___ Study material

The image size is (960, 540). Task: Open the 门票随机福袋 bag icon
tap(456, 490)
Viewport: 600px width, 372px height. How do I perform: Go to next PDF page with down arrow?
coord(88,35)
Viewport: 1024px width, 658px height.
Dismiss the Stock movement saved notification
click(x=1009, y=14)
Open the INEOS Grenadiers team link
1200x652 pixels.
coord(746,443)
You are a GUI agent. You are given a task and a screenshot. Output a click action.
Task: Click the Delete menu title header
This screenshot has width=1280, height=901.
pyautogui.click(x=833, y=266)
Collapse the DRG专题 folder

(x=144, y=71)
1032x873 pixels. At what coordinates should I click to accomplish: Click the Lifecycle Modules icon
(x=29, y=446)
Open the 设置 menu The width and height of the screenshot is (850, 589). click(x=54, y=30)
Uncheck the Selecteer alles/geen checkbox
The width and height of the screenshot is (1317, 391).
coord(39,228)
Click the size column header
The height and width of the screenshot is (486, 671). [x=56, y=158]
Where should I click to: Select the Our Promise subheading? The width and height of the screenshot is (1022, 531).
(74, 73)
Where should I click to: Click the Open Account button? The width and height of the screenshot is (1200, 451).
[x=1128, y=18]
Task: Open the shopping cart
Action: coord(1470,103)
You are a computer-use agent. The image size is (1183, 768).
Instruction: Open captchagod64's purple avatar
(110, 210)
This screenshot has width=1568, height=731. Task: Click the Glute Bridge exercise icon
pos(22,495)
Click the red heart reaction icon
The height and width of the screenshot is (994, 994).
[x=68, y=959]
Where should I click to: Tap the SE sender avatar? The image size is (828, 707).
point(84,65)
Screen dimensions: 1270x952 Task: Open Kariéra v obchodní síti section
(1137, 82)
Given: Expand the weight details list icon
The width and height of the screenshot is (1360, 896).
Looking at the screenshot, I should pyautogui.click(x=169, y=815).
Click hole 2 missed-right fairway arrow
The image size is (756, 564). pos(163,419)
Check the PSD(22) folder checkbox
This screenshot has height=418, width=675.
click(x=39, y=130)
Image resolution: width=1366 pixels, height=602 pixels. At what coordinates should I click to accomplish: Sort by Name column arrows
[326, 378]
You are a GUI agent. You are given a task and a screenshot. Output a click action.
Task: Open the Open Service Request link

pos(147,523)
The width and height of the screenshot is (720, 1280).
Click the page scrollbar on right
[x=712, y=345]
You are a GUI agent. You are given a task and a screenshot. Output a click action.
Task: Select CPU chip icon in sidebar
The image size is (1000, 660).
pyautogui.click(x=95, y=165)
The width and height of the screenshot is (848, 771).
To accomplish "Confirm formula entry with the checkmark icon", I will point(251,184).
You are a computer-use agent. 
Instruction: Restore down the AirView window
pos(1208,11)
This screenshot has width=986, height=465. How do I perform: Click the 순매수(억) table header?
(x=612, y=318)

______

» **Problem to solve**
Copy all lines from the listing that contain "checkbox".

» **The completed task**
Uncheck the Selecteer alles/geen checkbox
Check the PSD(22) folder checkbox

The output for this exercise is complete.